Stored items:
______
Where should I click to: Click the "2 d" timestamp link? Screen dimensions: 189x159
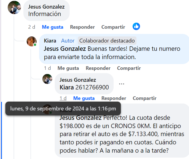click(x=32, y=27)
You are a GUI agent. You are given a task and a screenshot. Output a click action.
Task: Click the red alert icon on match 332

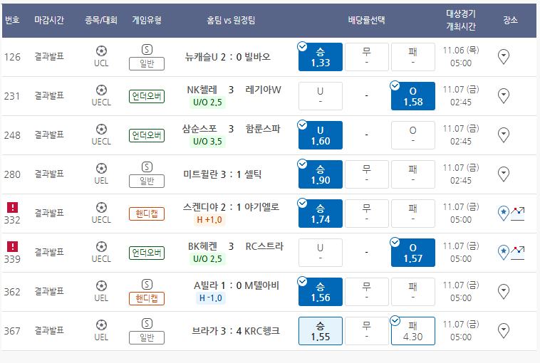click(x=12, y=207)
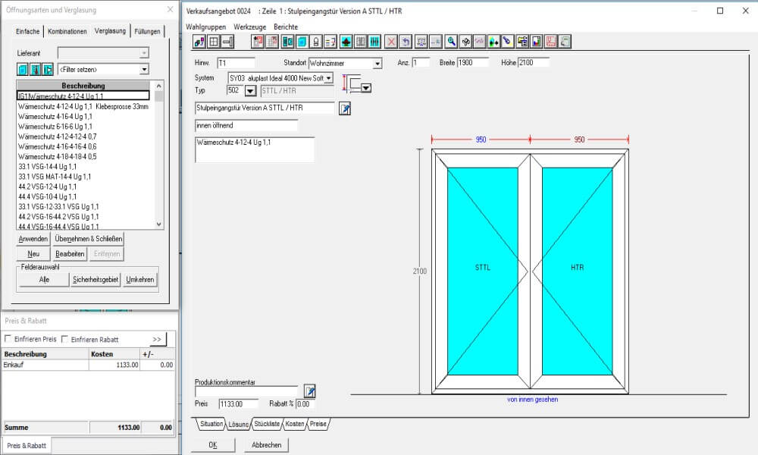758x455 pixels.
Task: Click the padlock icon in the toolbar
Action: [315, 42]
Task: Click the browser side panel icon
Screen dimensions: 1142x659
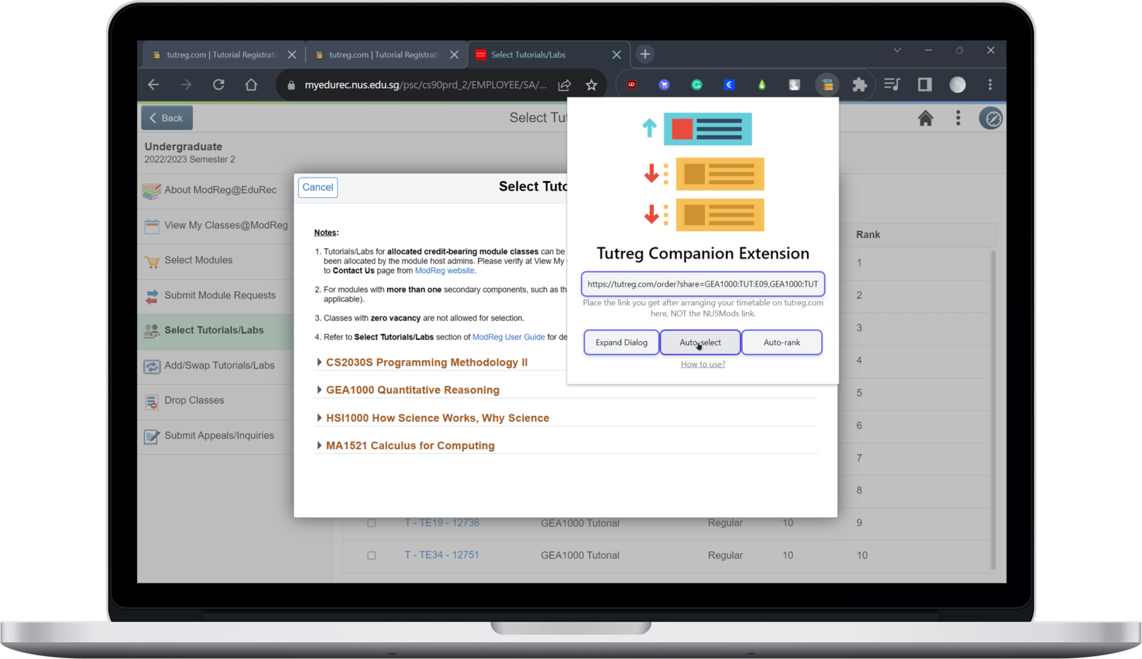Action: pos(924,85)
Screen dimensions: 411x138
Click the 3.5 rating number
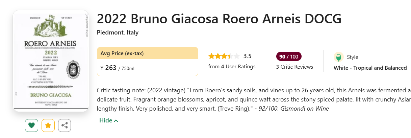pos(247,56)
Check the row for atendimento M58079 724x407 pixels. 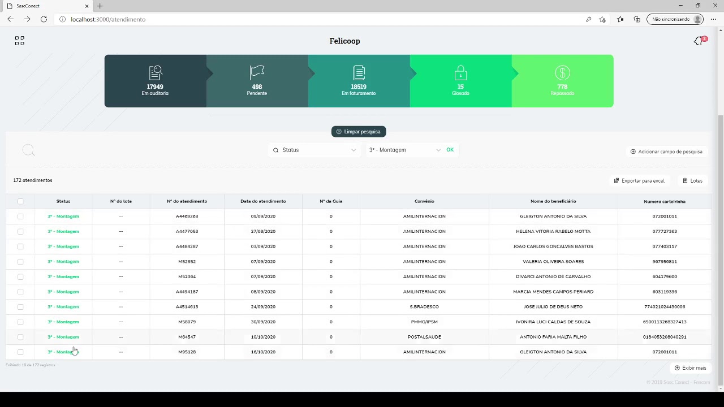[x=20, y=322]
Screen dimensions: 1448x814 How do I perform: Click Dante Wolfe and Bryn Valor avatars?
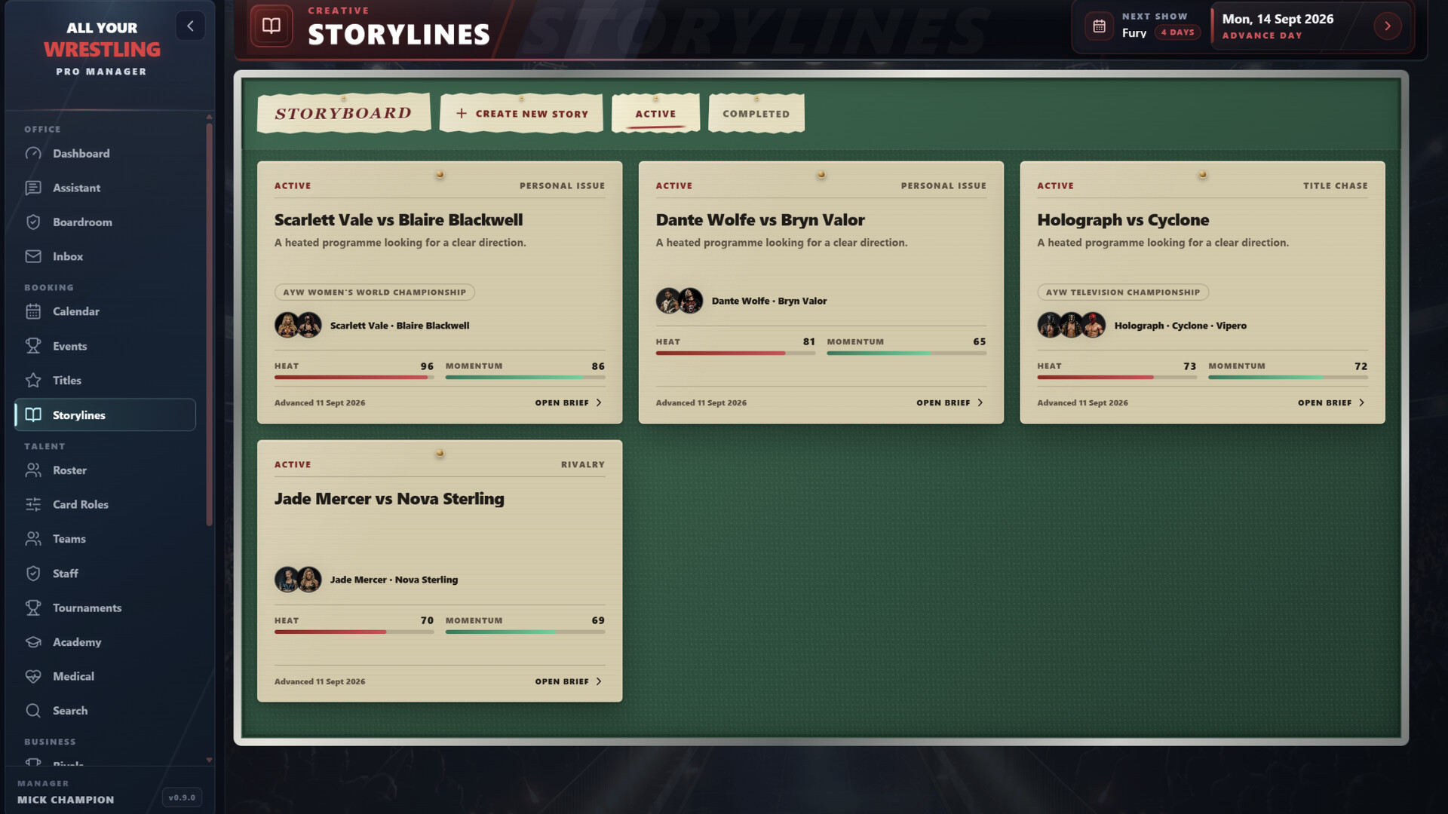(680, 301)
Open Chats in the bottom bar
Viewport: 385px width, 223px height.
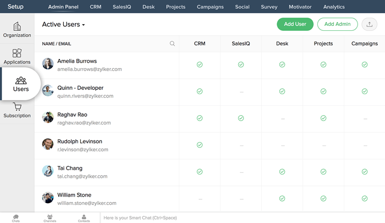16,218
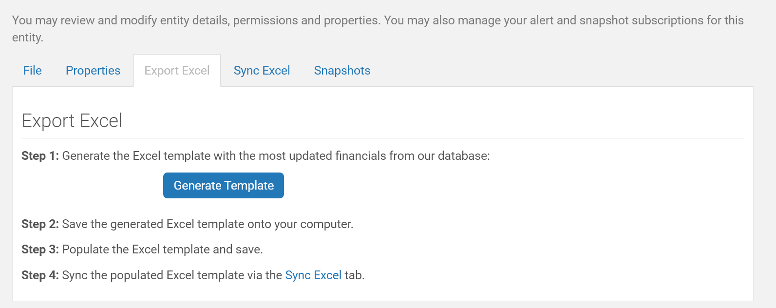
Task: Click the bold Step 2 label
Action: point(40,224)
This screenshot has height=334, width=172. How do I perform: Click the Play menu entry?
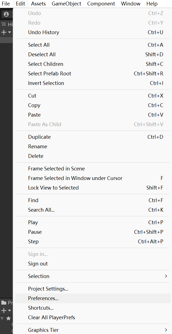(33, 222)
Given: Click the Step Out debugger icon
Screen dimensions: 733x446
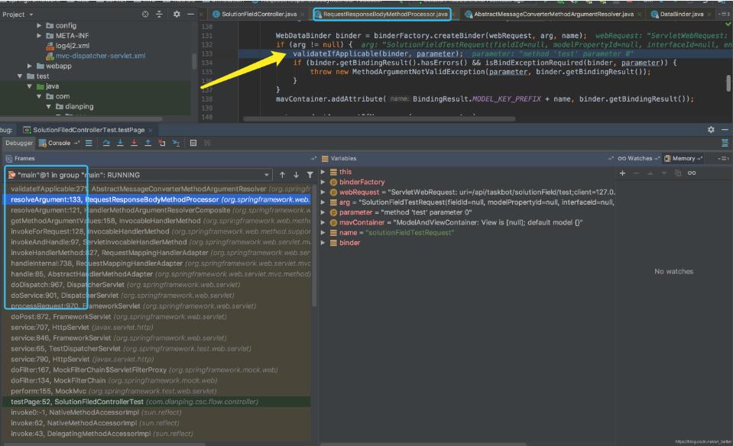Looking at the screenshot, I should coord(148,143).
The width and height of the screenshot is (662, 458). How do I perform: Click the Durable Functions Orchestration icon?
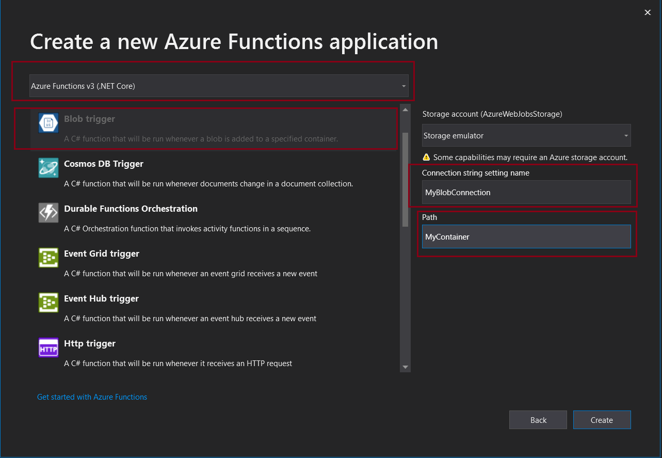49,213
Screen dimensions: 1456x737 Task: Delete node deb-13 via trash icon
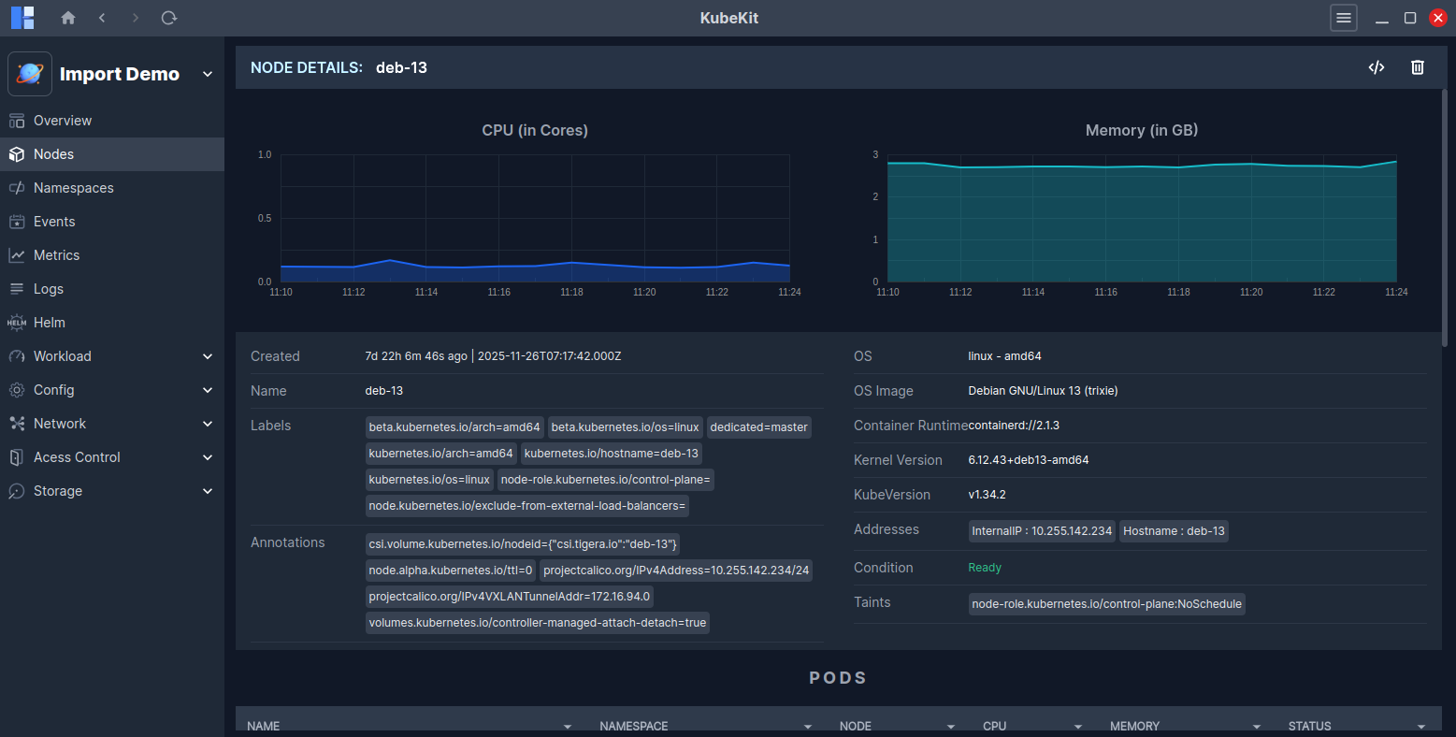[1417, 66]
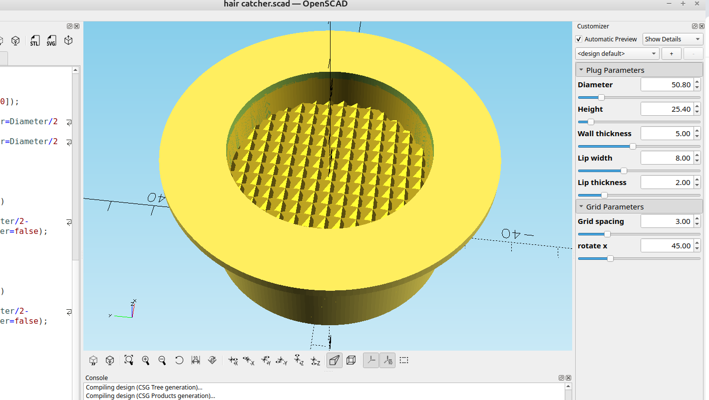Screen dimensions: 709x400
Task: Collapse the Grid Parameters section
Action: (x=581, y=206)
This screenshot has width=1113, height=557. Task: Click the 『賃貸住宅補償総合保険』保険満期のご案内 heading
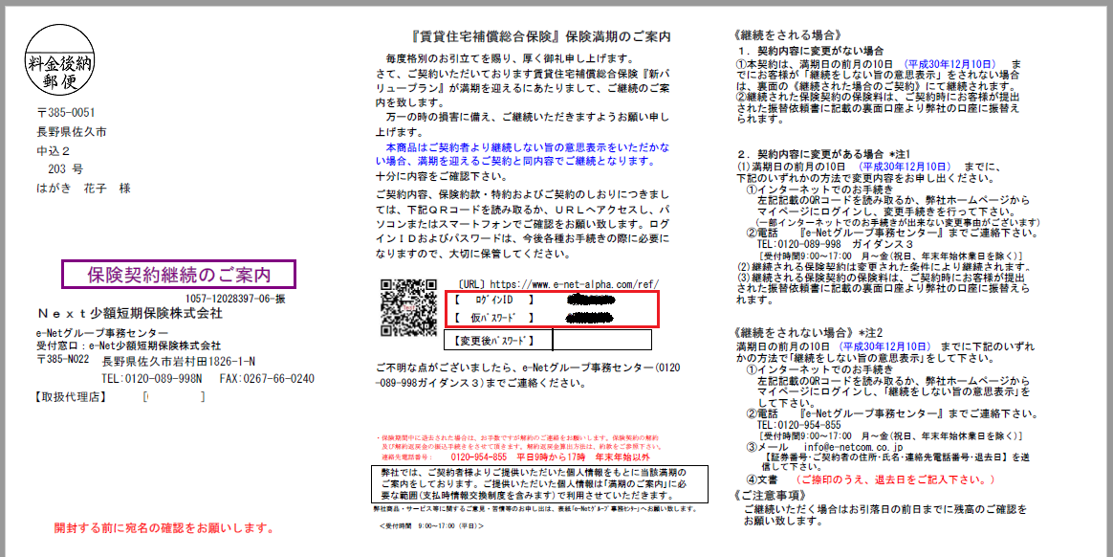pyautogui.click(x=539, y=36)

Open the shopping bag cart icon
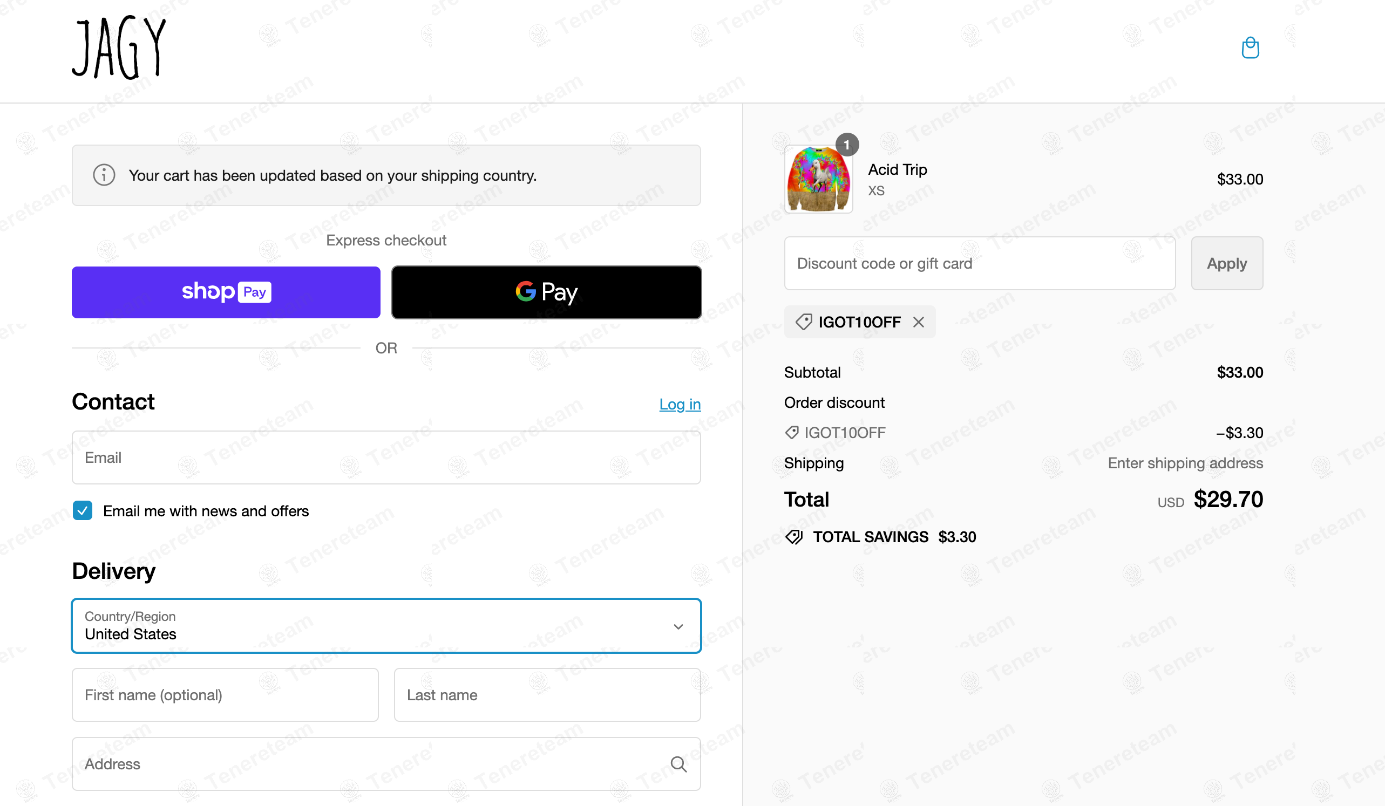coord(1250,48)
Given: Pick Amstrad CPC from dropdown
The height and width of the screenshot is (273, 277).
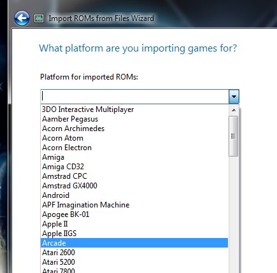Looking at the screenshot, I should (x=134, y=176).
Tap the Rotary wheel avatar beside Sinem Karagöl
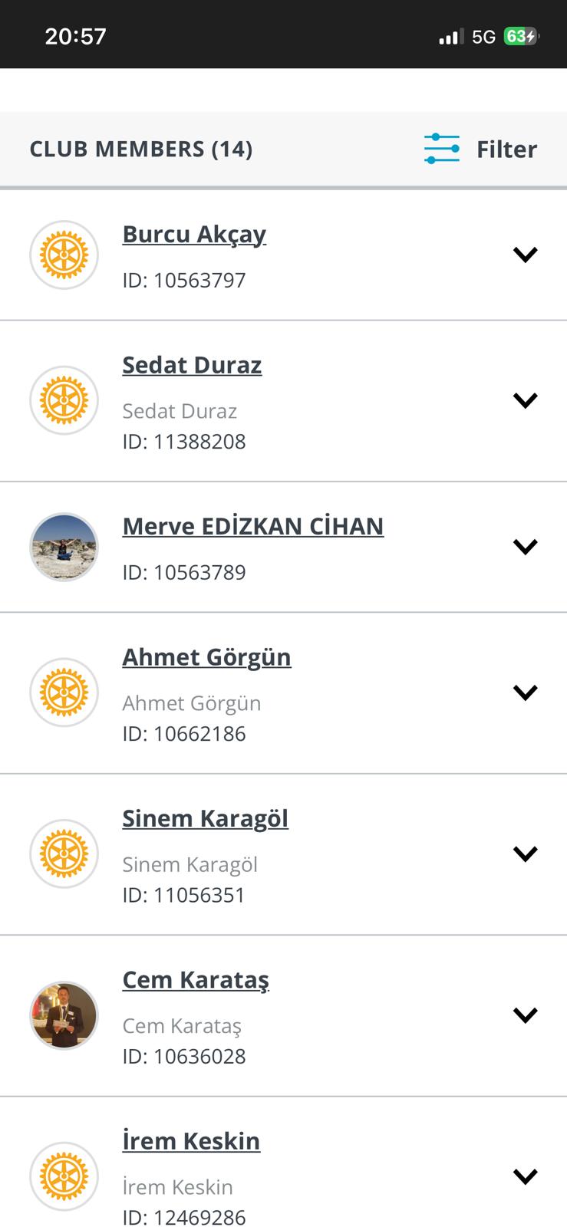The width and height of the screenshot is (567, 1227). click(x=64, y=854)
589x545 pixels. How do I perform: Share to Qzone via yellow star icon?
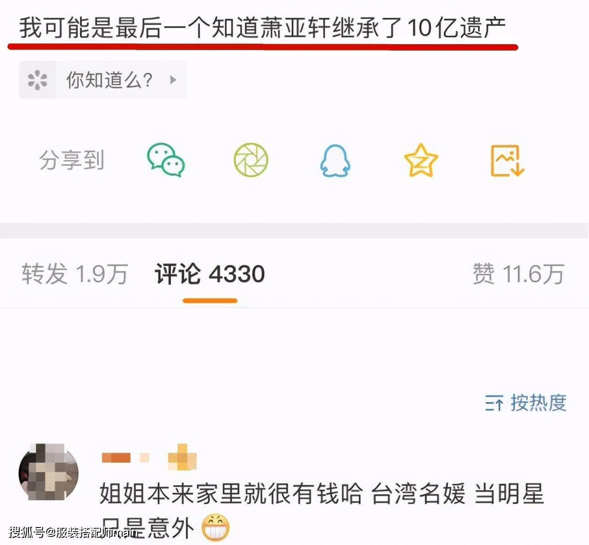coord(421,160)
______
TASK DETAILS: With the pictures omitted, restate word for word the lines above from the line that has "Given: Click the Step Out debugger icon" up to and including the line that has "Given: Pick Amstrad CPC from dropdown", and no other lines.

WRITTEN SOLUTION:
Given: Click the Step Out debugger icon
Screen dimensions: 733x446
Looking at the screenshot, I should coord(148,143).
The width and height of the screenshot is (662, 458). How do I perform: Click the Durable Functions Orchestration icon?
49,213
Screen dimensions: 1456x737 Task: Delete node deb-13 via trash icon
[1417, 66]
Screen dimensions: 709x400
Task: Collapse the Grid Parameters section
Action: (x=581, y=206)
This screenshot has width=1113, height=557. Task: Click the 『賃貸住宅補償総合保険』保険満期のご案内 heading
pyautogui.click(x=539, y=36)

Open the shopping bag cart icon
coord(1250,48)
Given: Pick Amstrad CPC from dropdown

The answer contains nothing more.